Full recovery to your normal routine generally takes about four to six weeks. The first two weeks typically involve limited activity, no heavy lifting, and gradually increasing the distance you walk each day. Recovery from TURP and laser procedures is faster since no external incisions are made, with most people returning to normal activities within two to three weeks.
Urinary Control and Sexual Function
These are the two side effects that concern most men, and the numbers are more encouraging than many people expect. After radical prostatectomy for cancer, more than 95% of patients regain urinary continence within a few months. Leaking is common in the first weeks after the catheter comes out, and pelvic floor exercises (Kegels) before and after surgery can speed recovery.
Erectile function takes longer to return and depends heavily on whether the nerves alongside the prostate were spared during surgery.

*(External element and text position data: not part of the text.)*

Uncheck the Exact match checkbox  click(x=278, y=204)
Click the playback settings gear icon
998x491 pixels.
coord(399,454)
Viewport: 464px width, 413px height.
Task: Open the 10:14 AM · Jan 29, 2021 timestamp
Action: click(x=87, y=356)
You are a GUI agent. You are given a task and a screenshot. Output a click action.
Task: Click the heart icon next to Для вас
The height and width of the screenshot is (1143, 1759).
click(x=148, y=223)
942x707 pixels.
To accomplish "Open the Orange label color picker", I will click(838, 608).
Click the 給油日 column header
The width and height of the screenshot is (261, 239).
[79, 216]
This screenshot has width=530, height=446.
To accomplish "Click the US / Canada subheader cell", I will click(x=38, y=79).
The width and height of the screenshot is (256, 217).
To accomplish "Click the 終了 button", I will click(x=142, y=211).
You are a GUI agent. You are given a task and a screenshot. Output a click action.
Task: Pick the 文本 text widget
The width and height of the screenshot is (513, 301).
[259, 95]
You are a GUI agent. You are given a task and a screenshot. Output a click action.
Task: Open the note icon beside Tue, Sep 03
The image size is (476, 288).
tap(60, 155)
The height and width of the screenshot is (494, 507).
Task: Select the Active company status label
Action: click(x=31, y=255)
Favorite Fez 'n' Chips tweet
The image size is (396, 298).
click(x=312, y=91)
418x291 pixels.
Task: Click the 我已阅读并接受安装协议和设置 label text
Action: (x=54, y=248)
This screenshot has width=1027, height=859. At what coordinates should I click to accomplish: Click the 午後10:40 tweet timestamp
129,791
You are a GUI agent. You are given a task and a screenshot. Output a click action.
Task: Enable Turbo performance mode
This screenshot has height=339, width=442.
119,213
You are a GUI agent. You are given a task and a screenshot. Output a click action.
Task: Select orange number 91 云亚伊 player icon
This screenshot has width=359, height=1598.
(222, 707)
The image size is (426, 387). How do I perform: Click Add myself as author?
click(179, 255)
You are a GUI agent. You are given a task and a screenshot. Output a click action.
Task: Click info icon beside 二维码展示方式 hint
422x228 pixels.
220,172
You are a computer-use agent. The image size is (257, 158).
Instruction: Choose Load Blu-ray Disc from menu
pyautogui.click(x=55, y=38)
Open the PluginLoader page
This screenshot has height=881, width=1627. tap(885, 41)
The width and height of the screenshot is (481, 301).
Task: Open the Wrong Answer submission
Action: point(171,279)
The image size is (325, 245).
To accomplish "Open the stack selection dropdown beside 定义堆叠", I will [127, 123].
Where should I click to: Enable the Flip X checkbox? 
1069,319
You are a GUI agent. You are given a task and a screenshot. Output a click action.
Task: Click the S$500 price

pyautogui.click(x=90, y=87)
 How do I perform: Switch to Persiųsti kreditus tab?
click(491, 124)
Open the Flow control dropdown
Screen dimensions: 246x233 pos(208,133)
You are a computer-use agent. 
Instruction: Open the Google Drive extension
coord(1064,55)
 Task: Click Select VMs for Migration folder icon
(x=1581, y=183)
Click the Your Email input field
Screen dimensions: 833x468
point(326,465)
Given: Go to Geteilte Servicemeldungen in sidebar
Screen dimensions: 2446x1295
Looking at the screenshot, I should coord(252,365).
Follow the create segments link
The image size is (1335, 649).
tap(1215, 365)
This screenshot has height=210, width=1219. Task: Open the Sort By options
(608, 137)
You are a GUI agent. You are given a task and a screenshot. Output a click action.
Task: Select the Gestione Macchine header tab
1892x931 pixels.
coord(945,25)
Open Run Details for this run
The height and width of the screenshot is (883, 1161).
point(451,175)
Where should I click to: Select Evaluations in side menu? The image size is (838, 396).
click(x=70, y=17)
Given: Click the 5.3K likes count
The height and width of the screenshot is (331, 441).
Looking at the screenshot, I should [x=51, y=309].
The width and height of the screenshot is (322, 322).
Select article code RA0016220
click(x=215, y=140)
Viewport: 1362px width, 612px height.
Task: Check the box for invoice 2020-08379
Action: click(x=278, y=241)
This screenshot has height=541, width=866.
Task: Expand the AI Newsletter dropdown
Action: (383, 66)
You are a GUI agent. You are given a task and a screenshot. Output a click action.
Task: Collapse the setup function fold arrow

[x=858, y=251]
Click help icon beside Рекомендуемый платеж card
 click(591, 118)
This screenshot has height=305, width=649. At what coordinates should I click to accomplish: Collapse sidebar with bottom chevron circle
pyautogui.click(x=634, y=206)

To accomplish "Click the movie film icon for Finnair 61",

Among men who had nerve-sparing procedures, about 40 to 50% return to their pre-surgery erectile function within one year, and 30 to 60% by two years. These ranges reflect the reality that age, pre-existing function, and the extent of nerve preservation all play a role. About 75% of men who undergo nerve-sparing surgery report achieving erections with the help of oral medications. Recovery of erections is a gradual process, and most specialists recommend starting medication early after surgery to promote blood flow and healing in the nerve tissue.
For TURP and laser procedures targeting an enlarged prostate, erectile dysfunction is much less common since the nerves aren’t typically disturbed. The more frequent side effect is retrograde ejaculation, where semen flows backward into the bladder during orgasm instead of exiting through the penis. This is harmless but permanent in most cases, and it’s worth understanding before you agree to the procedure.